After reading chapters two and three of The Religious Question in Modern China, it appears that the Chinese experience with modernization was a rather tumultuous period of time especially due to the changing religious landscape. In any case, it seems that the Chinese at the time were influenced heavily by western conceptions of religion. Because of this, it is difficult to distinguish between religion and superstition. In fact, I was fascinated to learn that many words for western religious concepts simply did not exist in China prior to the late 19th century, including 宗教 (religion)、迷信 (superstition)、and 神权 (divine authority). These terms were borrowed from the Japanese and did not exist in the Chinese lexicon before.
Another aspect that interested me was the idea that Western conceptions of religion began to make their way into China, as Confucianism was proposed as a state religion. This is interesting because many Chinese today do not consider Confucianism as a religion (宗教) but rather an ideology (思想). As one group of Chinese people attempted to create a more “Chinese” state religion, more ambitious scholars viewed maintaining a uniquely Chinese identity as shameful. Kang Youwei, a scholar and political thinker, once said, “Foreigners come in our temples, take photographs of the idols, show these photographs to each other and laugh.” This insecurity and shamefulness also appear to have led Chinese scholars and religious officials to begin to reinvent religion in China.
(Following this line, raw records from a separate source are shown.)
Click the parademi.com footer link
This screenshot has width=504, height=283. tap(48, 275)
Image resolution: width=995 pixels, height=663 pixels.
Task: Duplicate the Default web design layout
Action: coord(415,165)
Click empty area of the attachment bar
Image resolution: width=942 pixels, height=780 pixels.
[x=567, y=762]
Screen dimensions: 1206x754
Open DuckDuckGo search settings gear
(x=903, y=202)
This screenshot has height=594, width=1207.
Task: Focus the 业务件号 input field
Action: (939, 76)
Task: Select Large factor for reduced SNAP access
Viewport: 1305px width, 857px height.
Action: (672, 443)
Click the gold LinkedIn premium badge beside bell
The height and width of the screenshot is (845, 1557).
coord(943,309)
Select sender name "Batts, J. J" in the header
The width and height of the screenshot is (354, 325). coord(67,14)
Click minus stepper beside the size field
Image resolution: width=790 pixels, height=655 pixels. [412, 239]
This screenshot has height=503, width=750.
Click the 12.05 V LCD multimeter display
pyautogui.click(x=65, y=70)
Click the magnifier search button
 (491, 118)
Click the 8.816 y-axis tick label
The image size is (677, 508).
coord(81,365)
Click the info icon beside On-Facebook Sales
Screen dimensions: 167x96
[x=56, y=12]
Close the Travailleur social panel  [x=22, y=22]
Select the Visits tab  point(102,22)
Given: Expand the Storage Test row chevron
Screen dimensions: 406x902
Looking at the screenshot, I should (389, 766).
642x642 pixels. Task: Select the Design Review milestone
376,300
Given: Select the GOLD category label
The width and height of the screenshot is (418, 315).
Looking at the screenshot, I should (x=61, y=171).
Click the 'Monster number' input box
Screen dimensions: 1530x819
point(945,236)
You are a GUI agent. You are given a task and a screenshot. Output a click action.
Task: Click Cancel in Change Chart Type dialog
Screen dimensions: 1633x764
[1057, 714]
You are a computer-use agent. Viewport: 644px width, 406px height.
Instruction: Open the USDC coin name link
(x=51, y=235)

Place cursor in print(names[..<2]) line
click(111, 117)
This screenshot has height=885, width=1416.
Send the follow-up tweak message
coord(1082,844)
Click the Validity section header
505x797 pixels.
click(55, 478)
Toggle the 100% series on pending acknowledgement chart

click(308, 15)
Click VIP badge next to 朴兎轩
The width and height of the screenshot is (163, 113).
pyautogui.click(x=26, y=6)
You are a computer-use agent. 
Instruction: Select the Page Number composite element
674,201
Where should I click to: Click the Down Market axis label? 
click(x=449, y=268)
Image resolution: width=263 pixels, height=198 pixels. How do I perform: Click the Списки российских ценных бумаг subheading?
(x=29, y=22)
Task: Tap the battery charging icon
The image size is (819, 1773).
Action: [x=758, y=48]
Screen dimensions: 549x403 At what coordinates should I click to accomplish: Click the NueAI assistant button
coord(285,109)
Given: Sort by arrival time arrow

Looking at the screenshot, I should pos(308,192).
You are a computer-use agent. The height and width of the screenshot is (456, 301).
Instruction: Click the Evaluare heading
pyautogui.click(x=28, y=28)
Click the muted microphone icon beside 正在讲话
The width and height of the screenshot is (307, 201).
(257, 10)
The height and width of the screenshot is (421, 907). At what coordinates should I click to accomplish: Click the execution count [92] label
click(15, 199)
I found it interesting that in an attempt to do so, some Buddhist groups felt the need to alter Buddhism to be more similar to Christianity. Changing Buddhism from a more spiritual institution to one that shared similarities with Protestantism: a religion that is text-based, ethical, socially engaged, and “humanist”. This came to me as a surprise because it appeared that in an attempt to adopt a more “Christian” or “Western” model, Chinese religion lost a lot of its original identity.